Doing the Right Thing
Why do we have so much trouble doing the right thing? Is it because we are in a habit and can’t change? What if we acquired the habit of always searching for the best way of doing everything?
Doing the right thing
Even a better way of wiping our ass, could over a lifetime, save thousands of rolls of paper, money, and days of our time that could better spent on other activities. Pardon the crude example but now you can see that something we all do every day gets very little intention to do it the best way. If you have ever used a hi-end Japanese toilet, you know what I mean.
Challenge your routines
What if we challenged all our repetitive routines to find the most successful way of doing them, instead of continuing the way that we have always done them? Would we not become more efficient and have fewer problems? If I could learn to always put my pen and glasses away properly, I wouldn’t have to spend so much time looking for them, and that would clearly be a good thing.
People are capable of learning complex tasks, like operating a computer but seem to have great difficulty changing simple behavior. Are we too invested in the Status Quo? Do we have too much reverence for the source of our learning? Were Mom, Dad, and our teachers and peers, always right?
I have been a self-taught photographer for over seventy years (back in the days when cameras were not automatic). I developed the early habit of testing every theory for myself. I read every book and magazine that I could get my hands on and exhausted the public library, but when I encountered a new idea I would go out and try it for myself. Skepticism may not be a popular habit but I soon found out that even the “experts” were not always completely correct
How do we get that basic instinct?
In my lifetime I have known very few people who seemed to have a basic instinct to always do the right thing, even when no one was watching, and it would be uncomfortable for them to do “The Right Thing.” These extraordinary people clearly make the world a better place to live, and we need a lot more of them. Where are they going to come from?
Government studies have spent millions on the sex life of the Tsetse fly. Why not study people who consistently do the right thing and find out how the rest of us could become wired that way? Universities are famous for their studies. A psychology department could use grad students to identify the characteristic of the “Right Thing” person and how to train those traits into ordinary people.
Do less “wrong things”
Sometimes doing the “right thing” means doing the less wrong thing. We go to our local dog park nearly every day, and the parking space in front of the entrance gate is large enough for one large truck with red curbs on either side of the space. While it is wrong to park with your car hanging over a bit into the red, it seems right to leave enough room for another small car.

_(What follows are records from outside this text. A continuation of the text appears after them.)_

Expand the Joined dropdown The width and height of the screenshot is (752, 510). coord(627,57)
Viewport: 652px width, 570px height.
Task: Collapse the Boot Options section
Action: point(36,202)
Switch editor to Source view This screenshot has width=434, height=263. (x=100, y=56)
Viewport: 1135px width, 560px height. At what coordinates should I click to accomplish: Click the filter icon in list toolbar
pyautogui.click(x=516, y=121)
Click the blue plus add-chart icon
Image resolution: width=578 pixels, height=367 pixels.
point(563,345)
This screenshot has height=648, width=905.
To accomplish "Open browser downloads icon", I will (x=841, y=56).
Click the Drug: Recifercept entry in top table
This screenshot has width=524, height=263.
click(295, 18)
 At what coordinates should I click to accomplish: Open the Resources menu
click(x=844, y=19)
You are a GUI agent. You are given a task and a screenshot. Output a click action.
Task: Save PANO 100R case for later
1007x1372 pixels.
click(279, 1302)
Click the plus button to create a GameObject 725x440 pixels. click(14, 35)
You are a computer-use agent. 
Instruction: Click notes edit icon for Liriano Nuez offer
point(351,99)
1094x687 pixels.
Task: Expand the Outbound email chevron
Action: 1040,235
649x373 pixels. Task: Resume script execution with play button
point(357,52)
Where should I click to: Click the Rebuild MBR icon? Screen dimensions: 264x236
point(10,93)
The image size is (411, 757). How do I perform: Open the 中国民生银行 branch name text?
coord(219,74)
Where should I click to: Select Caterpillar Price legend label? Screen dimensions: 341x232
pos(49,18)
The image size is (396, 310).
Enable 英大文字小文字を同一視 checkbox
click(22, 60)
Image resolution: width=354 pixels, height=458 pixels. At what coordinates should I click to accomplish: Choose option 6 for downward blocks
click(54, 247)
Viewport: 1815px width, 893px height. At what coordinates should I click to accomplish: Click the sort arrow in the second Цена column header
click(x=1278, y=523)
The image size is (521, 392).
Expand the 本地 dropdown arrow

I am now 82, and I look at life much differently than I used to. I finally realize that relationships are more valuable than wealth or power, and I also realize what a terrible job I used to do of nurturing those few relationships that I did have. What if I had put more intention around the best way to greet people so that they will feel welcome and appreciated? What if I learned to be a better listener, instead of planning what I was going to say next? How different and better might my life might have been? Is too late to do the whole job, but I can, and will do better!
I know that I have asked a lot of questions, but they are the source of all change and progress. One good question a day can change your life for the better, if you pursue the answer.